**Aim of the task:**
Although the data below holds other lines too, output only those from the line with "Абонирам се (609, 503)" up to and including the line with "Observer: Software business", exactly as they appear.

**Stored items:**
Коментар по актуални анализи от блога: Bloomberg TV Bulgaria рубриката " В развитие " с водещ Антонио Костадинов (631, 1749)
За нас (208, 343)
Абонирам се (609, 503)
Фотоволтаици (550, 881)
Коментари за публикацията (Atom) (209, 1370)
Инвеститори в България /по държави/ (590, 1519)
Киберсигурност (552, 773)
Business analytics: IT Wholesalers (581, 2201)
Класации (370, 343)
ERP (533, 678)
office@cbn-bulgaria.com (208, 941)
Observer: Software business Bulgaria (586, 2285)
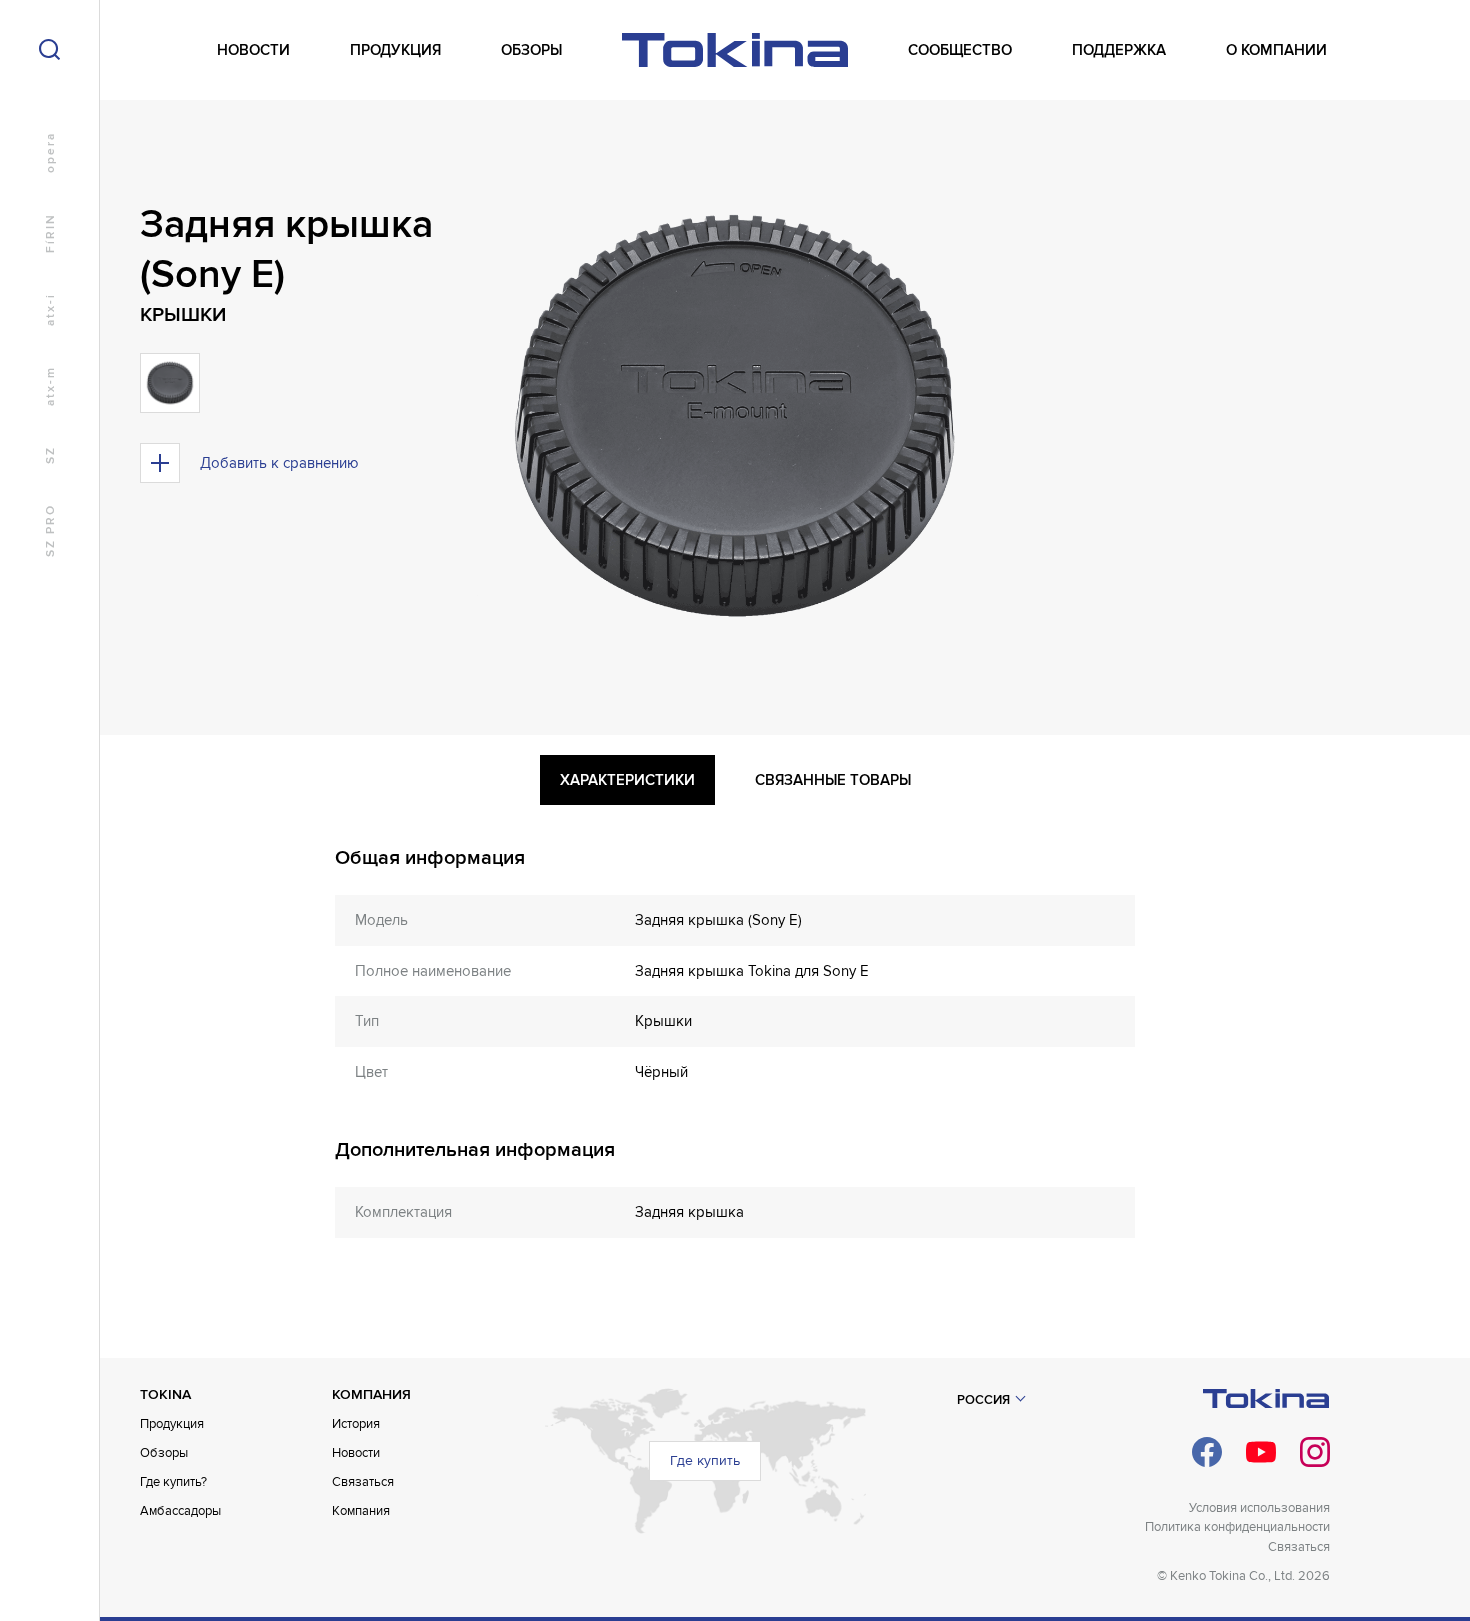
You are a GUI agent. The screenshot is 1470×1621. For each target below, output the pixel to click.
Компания (361, 1511)
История (356, 1424)
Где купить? (173, 1482)
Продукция (172, 1424)
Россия (983, 1400)
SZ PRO (50, 530)
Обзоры (164, 1453)
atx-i (50, 309)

**Your response:**
Абонирам се (609, 503)
Фотоволтаици (550, 881)
Коментари за публикацията (Atom) (209, 1370)
Инвеститори в България /по държави/ (590, 1519)
Киберсигурност (552, 773)
Business analytics: IT Wholesalers (581, 2201)
Класации (370, 343)
ERP (533, 678)
office@cbn-bulgaria.com (208, 941)
Observer: Software business Bulgaria (586, 2285)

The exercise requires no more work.